Entries shown
______________________________

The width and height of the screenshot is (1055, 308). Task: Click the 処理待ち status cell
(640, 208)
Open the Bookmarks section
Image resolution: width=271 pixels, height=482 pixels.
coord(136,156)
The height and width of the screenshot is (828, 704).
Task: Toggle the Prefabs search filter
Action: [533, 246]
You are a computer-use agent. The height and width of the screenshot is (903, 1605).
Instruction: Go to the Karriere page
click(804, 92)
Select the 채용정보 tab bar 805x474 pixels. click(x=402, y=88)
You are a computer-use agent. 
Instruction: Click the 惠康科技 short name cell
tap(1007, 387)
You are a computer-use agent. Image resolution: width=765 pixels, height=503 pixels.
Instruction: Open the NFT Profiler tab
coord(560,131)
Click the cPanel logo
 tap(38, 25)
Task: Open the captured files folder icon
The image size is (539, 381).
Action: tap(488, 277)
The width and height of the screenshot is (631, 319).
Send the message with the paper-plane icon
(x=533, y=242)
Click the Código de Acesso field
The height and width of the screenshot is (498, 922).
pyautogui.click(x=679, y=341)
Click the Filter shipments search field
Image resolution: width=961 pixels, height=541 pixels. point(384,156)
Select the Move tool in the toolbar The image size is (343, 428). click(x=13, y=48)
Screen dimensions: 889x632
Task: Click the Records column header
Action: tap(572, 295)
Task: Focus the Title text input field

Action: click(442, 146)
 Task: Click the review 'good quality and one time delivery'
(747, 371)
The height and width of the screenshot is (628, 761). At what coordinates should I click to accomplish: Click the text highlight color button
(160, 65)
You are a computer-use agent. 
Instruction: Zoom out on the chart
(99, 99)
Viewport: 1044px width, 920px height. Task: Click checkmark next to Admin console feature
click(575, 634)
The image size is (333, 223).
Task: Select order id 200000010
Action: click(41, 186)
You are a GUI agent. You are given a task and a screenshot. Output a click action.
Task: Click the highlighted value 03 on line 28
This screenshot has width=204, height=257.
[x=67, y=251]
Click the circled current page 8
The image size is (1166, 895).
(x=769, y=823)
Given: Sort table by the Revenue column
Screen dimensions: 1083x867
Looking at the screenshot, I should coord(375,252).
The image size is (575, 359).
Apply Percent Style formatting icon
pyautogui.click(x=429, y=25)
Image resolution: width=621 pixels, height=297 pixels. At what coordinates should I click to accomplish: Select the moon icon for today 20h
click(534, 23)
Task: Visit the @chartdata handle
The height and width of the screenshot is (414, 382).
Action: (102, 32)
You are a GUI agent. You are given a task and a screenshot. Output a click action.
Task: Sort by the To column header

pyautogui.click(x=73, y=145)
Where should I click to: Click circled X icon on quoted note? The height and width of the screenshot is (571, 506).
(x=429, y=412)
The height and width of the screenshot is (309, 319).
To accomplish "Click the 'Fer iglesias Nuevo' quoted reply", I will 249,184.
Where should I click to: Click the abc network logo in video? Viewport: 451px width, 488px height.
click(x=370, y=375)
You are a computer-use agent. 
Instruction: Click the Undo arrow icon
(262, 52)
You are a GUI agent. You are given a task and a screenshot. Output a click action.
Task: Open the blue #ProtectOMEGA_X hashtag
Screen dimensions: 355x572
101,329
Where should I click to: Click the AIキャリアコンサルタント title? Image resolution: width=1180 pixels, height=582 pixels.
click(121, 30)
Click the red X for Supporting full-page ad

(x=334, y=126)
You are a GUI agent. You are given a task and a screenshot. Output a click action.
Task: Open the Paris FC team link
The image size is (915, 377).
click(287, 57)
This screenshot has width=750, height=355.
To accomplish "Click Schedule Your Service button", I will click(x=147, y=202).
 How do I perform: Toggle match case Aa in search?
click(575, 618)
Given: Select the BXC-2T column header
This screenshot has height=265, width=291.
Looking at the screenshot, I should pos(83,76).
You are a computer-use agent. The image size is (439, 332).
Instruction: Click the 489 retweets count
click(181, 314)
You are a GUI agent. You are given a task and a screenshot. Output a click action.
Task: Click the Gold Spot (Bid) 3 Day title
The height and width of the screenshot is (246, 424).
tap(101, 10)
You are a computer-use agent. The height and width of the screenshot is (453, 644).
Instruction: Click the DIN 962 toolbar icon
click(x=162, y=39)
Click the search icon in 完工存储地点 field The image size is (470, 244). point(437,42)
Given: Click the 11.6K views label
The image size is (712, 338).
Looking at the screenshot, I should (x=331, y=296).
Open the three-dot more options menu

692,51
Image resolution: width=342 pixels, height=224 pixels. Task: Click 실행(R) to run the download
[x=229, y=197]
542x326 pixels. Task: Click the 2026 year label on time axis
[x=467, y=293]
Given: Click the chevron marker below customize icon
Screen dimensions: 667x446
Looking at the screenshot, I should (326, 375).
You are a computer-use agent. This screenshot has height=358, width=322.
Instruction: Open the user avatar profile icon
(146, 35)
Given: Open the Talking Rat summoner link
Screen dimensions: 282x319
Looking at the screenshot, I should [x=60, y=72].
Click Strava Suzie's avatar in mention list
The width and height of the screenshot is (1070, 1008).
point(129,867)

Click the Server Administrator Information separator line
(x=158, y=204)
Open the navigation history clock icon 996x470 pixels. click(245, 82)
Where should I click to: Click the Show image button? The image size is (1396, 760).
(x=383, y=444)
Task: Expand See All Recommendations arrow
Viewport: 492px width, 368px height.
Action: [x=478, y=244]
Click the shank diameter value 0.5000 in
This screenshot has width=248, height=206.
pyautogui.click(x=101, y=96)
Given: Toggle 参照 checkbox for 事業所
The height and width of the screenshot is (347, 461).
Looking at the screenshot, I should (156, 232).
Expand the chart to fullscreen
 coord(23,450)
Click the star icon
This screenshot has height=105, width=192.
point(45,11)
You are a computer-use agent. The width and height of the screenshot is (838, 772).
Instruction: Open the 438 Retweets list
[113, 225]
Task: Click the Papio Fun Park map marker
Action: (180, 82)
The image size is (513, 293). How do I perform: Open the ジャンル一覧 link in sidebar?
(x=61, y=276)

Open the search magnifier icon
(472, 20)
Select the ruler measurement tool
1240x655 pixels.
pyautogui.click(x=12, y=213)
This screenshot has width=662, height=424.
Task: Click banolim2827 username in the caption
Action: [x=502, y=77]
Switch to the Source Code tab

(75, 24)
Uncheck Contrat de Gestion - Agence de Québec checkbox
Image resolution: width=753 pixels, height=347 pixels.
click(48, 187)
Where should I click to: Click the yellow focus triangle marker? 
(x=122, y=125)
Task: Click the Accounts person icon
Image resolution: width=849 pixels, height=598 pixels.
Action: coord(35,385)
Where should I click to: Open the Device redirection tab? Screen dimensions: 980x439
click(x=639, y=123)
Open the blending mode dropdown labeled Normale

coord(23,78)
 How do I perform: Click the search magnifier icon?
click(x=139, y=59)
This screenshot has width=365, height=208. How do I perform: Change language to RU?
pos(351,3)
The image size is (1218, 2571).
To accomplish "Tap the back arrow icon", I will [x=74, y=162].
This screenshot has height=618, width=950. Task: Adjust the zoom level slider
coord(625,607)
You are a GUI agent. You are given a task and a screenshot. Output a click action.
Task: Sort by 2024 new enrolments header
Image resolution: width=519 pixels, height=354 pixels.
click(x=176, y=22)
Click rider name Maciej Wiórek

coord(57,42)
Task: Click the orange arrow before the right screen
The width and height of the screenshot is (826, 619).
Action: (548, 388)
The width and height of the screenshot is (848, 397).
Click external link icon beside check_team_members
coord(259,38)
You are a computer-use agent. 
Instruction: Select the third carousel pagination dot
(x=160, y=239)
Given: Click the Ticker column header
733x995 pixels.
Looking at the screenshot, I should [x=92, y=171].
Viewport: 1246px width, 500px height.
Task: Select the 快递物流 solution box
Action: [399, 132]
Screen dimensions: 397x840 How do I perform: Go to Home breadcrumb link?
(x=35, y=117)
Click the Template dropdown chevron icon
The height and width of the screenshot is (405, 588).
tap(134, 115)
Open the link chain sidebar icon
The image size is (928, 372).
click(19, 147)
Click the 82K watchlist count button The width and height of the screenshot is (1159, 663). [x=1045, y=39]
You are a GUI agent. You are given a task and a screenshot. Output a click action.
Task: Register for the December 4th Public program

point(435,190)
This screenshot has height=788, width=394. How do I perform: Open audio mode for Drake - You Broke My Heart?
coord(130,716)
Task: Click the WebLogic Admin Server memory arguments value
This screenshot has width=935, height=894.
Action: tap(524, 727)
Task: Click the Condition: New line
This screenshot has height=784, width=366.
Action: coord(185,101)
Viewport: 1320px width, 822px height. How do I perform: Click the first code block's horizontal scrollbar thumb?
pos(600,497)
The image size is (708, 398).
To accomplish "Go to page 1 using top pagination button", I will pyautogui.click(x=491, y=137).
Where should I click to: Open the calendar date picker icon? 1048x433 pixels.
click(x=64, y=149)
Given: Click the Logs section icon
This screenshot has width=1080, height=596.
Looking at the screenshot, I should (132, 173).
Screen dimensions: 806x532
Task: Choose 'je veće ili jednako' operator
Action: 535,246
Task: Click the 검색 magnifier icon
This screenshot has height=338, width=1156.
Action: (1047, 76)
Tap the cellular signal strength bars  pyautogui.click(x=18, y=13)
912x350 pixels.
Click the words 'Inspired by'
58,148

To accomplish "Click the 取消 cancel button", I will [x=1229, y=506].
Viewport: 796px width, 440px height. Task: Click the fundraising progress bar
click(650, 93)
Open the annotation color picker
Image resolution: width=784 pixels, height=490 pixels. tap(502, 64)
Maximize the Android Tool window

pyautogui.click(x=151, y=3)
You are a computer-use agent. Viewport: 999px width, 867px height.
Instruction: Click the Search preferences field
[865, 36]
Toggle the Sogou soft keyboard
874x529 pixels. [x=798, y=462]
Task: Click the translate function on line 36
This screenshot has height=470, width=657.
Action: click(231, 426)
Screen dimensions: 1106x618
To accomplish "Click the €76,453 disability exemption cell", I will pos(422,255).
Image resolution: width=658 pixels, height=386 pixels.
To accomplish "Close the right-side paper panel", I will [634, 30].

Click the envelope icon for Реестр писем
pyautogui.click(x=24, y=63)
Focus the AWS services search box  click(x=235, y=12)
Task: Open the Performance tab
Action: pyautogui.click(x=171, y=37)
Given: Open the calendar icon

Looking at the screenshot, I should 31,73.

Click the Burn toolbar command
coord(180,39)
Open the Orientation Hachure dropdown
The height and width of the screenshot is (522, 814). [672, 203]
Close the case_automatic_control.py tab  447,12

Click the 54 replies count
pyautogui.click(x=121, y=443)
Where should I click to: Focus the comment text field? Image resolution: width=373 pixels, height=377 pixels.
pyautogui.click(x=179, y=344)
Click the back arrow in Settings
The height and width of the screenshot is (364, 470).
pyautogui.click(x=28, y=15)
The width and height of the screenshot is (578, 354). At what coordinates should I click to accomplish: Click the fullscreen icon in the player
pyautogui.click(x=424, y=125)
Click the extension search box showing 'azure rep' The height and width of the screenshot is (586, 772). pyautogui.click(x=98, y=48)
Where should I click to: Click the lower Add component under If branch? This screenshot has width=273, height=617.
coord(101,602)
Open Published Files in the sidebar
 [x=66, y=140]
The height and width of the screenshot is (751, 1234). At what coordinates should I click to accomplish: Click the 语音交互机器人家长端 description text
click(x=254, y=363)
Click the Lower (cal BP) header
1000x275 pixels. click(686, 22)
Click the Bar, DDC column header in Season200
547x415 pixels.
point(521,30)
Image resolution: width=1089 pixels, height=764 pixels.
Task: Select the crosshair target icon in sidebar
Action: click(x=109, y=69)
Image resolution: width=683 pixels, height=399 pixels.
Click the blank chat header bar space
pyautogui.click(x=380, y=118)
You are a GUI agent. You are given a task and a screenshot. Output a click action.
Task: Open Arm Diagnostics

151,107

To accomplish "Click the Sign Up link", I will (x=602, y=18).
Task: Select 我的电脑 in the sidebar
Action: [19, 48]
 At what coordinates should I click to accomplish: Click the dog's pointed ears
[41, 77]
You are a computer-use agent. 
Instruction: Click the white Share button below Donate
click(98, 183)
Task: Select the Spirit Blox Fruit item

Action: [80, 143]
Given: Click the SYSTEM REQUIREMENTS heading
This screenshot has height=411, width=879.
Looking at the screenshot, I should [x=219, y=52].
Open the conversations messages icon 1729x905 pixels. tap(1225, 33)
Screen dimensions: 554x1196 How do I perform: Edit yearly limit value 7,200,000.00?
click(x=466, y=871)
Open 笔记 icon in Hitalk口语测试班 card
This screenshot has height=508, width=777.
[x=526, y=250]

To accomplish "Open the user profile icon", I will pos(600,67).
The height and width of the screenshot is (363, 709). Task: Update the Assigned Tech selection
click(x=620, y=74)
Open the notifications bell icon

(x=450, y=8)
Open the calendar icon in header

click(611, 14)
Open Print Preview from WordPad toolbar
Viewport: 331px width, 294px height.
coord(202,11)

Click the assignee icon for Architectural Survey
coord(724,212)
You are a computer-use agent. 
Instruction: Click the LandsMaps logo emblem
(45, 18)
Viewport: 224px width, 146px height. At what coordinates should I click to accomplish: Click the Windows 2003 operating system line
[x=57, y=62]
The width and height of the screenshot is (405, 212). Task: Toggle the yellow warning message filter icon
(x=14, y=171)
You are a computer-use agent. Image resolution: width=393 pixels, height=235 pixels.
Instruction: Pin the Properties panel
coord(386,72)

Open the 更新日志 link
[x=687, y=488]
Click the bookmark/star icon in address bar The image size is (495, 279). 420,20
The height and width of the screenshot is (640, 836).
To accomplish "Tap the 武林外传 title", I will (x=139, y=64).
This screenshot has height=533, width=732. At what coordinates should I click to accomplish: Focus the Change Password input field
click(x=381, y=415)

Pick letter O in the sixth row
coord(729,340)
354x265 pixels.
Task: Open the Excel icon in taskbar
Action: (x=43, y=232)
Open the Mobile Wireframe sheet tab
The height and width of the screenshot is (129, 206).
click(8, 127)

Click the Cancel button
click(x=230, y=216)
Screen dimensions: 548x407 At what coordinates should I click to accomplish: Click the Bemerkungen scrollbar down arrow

______________________________

What to produce
Every line with "section" in it should be copied from the entries above.

Exercise output
Open the Bookmarks section
Given: Click the Logs section icon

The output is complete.